Once the basics are down, it’s time to have fun. One special place you can play in is appearance. Norse myth doesn’t really describe the alfar beyond general terms; they look like humans, only better. Keep in mind, that’s by Norse standards of beauty. It wouldn’t be unreasonable to think they imagined male elves as probably big and strapping, likely with beards. Pointed ears, a common elf trait in fiction, are never mentioned, so you could feel free to throw them out.

You could also play with the whole “light” aspect. Perhaps their hair colors all reflect different shades of the sun at different times of day. Hell, maybe so does their skin. You could have different ethnic groups of elves, ranging from dawn to noon to dusk. You could also play this into their supernatural qualities. For example, perhaps they become invisible when no light is present, or perhaps they emit a corona of light at all times. That last one is a great storytelling gimmick; if an elf has no control over his glow he’ll have a hard time hiding, if the situation calls for it, which could lead to drama. Conversely, perhaps he can control it, increasing the intensity so much that he can blind nearby enemies. If you want to go with them having heavenly origins, perhaps elves dress in heavenly colors of blue and white. That could have entire wardrobes based around all the different shades you see in clouds.

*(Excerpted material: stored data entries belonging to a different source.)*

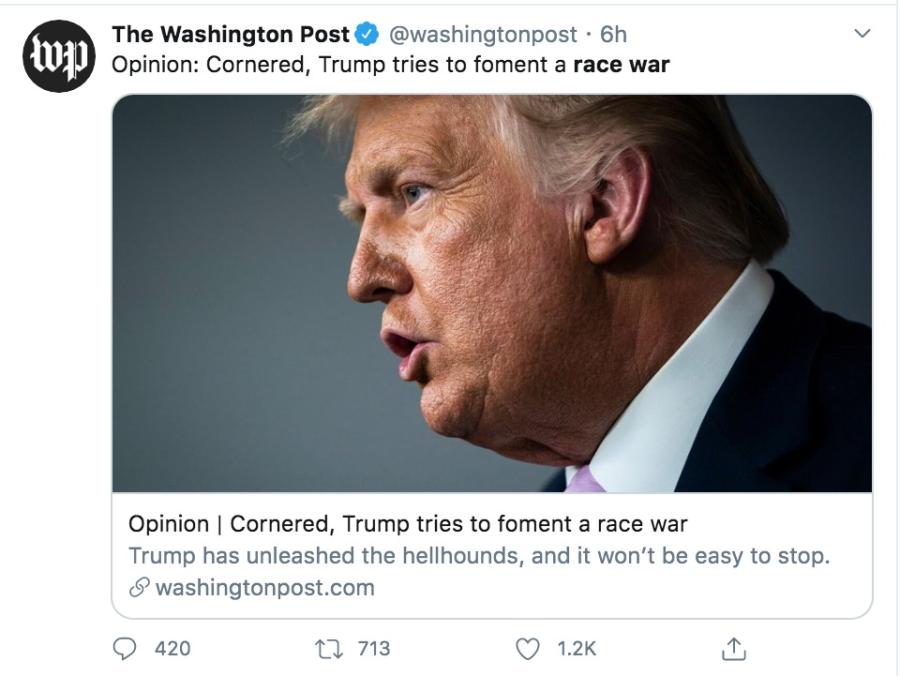Open the card headline about race war
The image size is (900, 676).
click(408, 523)
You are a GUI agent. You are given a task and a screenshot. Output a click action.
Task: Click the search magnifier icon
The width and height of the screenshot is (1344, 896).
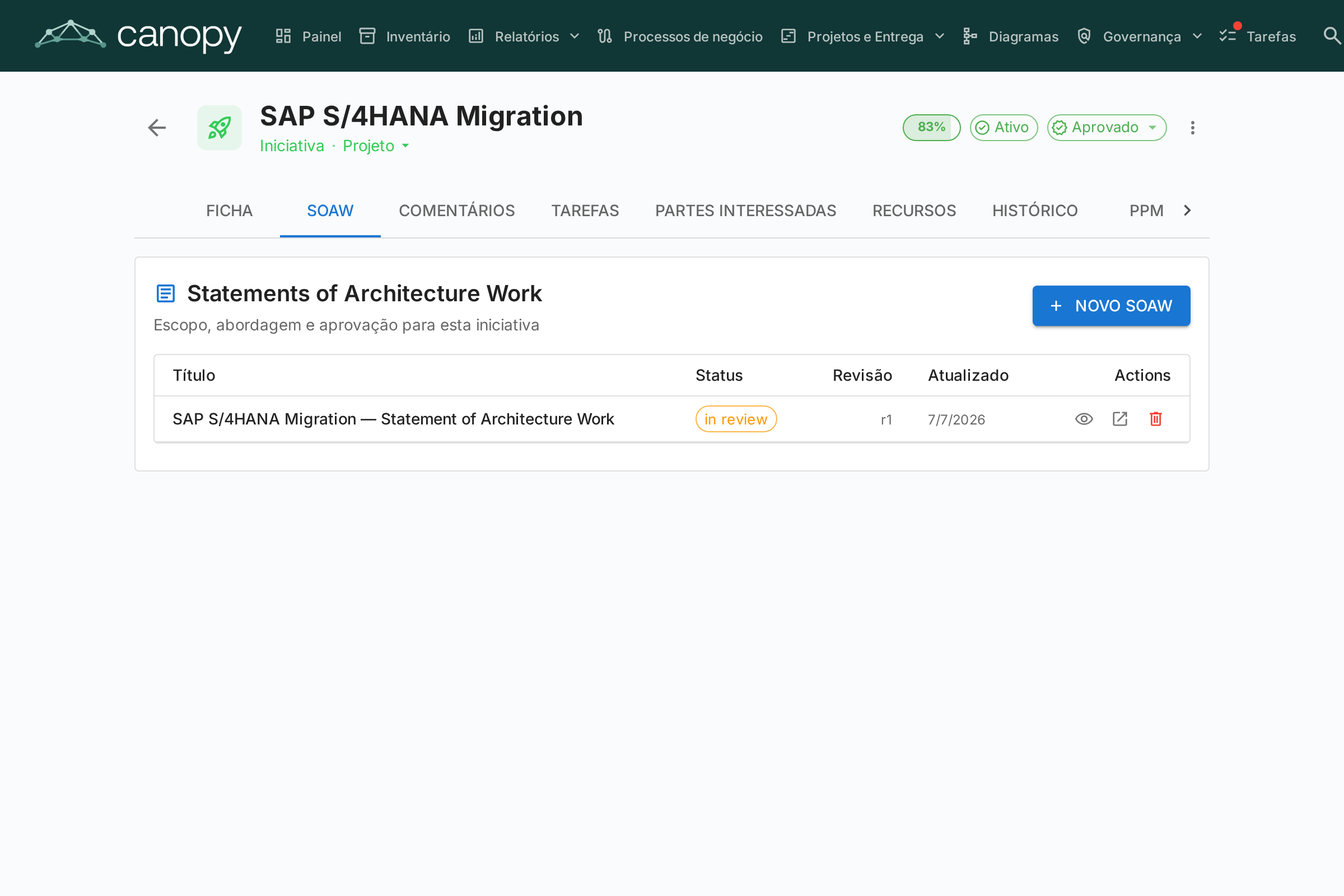1332,36
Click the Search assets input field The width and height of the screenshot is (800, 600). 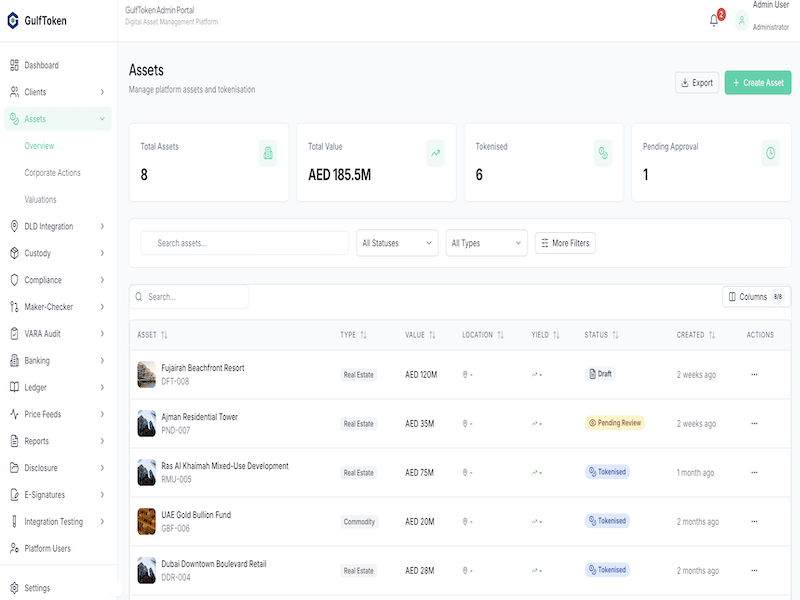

Then there’s culture. If elves are spirits that rub shoulders with the gods then perhaps their society is mostly peaceful because the gods provide for them in return for service.  They might have elvish servants and soldiers in great numbers. Or, on the other hand, consider the myth of Gimle. In Norse mythology, Gimle is an ornate, beautiful hall that will be one of the few places to survive the devastation of Ragnarok, providing shelter to the last humans alive so they can spawn a new civilization. Gimle is sometimes placed in the heavenly realms, populated in elves, who would presumably shelter there as well, in greater numbers. In post-Tolkien fiction elves are often depicted as an elder race, slowly being supplanted by humanity and sometimes resentful of it. What if instead they were destined to inherit the world after man mostly dies off? You could have elves who feel it’s time to speed destiny up a bit and get humans out of the way, and that’s a plot dynamic right there.

The alfar maybe a bit too divorced from the traditional elves of high fantasy literature to appeal to some people. Still, the vague and spotty history of the alfar in folklore allows you to include plenty of other ideas. You can always take the parts of the alfar tradition you like and leave the rest. The greatest strength of this approach is freedom. It’s a version of elves that fewer people are familiar with, which means you can surprise the reader, playing with the definition of what an elf is, while still using and drawing inspiration from the myths and legends that ultimately made elves so enduring in the first place.